About ligand poses file naming and actual ligand PDB Ids
I am trying to understand the CrossDocked2020 dataset. In the dataset there are multiple ligands poses associated with a given receptor. For example, I am showing receptor and ligand file paths associated with 3gan, chain A receptor and cps ligand molecule.
I have attached interactive visualisation of pocket-ligand pairs here: 3gan-A.html
And overlapping visualisation of the different receptor files corresponding to 3gan and overlapping visualisation of cps ligand files provided.

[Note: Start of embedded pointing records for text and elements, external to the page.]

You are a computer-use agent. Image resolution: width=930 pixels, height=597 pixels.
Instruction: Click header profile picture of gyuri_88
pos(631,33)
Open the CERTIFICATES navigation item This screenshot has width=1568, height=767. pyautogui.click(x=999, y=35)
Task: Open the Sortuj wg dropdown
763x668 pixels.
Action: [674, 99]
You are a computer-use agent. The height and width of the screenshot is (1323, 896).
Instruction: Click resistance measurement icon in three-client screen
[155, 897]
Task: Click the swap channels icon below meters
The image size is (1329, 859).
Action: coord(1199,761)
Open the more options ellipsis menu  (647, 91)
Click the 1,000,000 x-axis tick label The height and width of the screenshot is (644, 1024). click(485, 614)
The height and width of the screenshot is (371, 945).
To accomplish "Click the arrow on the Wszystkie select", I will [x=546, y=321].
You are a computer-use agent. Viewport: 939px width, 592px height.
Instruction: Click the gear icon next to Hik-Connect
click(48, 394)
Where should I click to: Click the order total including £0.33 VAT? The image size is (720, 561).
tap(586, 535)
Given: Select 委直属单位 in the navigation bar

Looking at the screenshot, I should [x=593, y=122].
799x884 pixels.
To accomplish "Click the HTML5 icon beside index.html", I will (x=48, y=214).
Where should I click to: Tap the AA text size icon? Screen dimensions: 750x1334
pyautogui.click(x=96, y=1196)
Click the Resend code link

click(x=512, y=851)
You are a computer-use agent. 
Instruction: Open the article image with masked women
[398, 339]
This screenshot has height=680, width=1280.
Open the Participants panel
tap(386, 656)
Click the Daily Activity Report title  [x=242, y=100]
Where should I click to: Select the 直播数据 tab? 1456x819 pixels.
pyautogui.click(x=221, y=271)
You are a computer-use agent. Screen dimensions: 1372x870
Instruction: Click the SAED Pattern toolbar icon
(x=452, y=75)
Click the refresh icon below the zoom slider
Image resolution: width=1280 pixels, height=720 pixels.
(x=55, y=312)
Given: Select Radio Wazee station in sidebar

From the visualisation of the pockets, they have some degree of overlap;
But for the molecules, even though they have the same PDB ID in their file name, the size and structure of the files are different, ranging from 14 to 29 as shown below. The bonds and atom types are not consistent in the different molecules/poses.
Question: Because the ligand name of all these files is the same and If these poses were generated by AutoDock Vina, aren't they supposed have the same number of atoms, but different geometry?
Sample file names visualised in the above images.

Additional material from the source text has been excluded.